#### GIVEN DATA ####

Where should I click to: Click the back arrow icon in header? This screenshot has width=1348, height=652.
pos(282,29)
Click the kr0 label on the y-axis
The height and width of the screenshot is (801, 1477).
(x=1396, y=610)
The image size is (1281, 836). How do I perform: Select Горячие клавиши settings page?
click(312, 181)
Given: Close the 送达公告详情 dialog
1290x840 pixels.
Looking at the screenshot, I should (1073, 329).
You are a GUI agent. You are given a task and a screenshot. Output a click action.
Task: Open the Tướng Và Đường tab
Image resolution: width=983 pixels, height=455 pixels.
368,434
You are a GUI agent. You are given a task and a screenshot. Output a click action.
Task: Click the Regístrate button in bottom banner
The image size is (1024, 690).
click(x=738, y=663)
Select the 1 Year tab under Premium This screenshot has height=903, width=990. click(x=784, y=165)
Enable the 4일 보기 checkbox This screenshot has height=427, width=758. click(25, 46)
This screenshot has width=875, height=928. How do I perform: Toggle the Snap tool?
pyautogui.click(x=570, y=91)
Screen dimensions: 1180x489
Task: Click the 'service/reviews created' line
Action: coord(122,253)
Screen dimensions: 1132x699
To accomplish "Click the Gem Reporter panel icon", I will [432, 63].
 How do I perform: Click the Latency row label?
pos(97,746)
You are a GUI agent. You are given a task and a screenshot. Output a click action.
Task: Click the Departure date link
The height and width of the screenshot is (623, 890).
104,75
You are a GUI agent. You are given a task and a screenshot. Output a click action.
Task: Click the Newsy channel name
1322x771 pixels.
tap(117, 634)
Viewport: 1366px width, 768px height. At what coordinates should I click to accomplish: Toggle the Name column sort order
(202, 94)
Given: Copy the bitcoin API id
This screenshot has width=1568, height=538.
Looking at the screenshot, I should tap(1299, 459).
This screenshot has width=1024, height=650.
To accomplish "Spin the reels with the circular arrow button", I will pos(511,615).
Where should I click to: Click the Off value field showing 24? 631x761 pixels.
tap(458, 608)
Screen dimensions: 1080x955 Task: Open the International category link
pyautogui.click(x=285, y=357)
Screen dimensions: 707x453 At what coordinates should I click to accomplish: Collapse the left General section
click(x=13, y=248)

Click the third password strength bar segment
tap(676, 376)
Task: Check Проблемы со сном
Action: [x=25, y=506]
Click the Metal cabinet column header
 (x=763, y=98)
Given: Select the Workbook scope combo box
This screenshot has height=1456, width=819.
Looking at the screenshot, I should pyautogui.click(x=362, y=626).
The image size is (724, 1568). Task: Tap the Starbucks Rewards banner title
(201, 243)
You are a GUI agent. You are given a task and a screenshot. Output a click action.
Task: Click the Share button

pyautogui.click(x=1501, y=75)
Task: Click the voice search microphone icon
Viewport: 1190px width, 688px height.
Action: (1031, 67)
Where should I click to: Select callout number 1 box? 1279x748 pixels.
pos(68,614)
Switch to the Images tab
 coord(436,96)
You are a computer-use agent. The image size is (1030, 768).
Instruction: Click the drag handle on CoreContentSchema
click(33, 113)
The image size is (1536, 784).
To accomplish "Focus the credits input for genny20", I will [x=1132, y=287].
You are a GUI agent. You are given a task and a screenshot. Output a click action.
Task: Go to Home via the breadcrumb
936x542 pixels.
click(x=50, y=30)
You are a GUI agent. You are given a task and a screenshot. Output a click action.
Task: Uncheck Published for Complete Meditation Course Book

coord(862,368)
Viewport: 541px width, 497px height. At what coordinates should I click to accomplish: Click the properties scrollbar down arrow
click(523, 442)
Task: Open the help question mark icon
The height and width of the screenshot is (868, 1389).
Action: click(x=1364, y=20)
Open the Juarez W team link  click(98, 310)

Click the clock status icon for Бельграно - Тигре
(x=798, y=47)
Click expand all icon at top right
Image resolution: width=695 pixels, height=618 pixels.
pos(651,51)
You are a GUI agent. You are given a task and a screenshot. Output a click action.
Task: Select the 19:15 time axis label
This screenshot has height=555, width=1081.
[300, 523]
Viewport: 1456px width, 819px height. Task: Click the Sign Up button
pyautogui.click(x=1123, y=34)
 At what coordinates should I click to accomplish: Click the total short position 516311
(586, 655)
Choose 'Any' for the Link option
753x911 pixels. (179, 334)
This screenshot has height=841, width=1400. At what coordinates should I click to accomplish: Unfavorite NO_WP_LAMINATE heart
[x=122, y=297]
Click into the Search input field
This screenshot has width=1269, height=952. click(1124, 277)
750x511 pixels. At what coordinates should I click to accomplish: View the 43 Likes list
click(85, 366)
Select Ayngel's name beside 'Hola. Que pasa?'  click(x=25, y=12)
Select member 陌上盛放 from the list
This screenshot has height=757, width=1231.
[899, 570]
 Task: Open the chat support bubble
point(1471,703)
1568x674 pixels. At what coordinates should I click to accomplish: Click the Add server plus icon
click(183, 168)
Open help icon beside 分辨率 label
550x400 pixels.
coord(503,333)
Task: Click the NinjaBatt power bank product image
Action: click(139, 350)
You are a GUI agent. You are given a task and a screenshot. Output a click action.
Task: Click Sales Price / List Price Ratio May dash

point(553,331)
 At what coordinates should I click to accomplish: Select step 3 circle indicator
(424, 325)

####

▶ _TASK STATEMENT_
Wherever the string "help" appears in the entries above, return the line it appears on.

▶ _EXERCISE OUTPUT_
Task: Open the help question mark icon
Open help icon beside 分辨率 label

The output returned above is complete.